If a line below falls between the line with "Instruction: Click the Uzbekistan flag icon" and the line with "Viewport: 975px width, 420px", or is one of those two, output it exactly; output nothing else and no pictures.

Supplied records:
==================================================

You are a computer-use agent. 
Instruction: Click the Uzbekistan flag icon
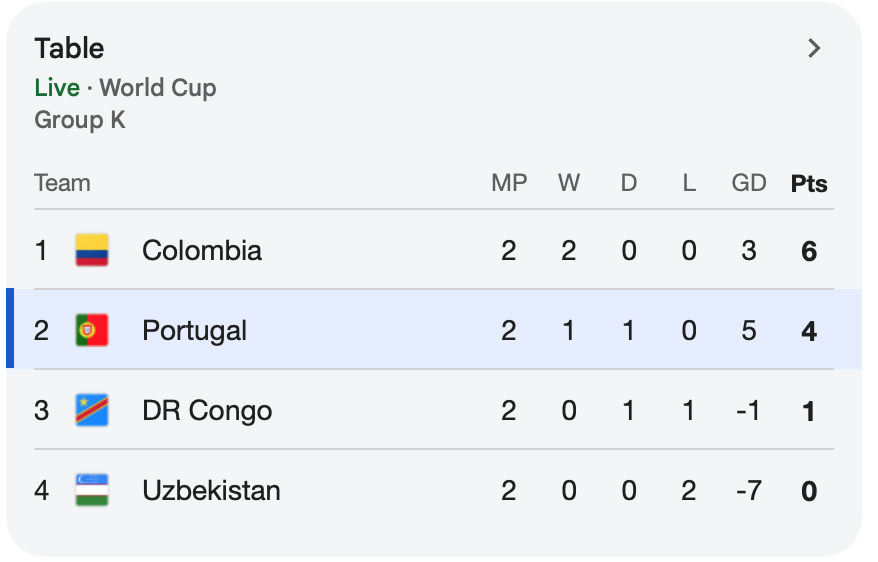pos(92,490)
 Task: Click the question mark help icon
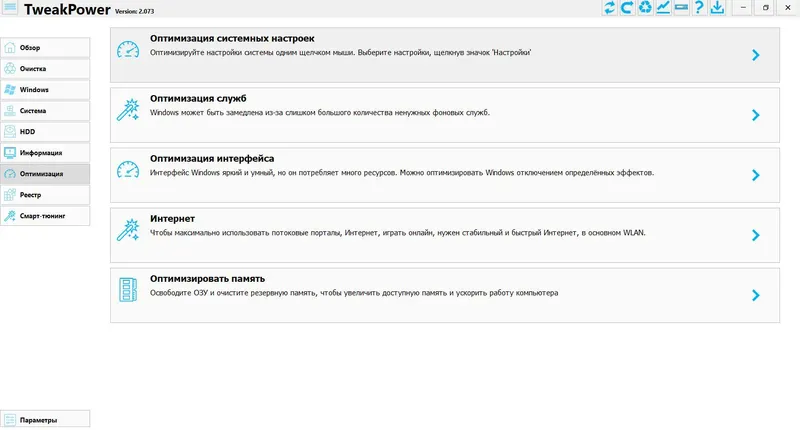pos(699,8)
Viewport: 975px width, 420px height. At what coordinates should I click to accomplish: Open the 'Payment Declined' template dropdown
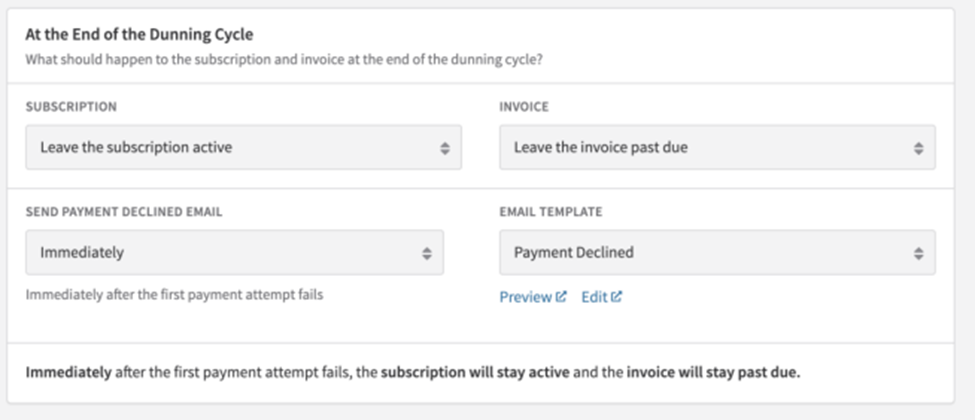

==================================================

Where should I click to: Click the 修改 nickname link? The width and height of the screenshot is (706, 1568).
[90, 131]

==================================================

Exercise response:
Instruction: Click the Uzbekistan flag icon
pos(92,490)
 Task: Click the question mark help icon
pos(699,8)
Viewport: 975px width, 420px height. At what coordinates should I click to accomplish: Open the 'Payment Declined' template dropdown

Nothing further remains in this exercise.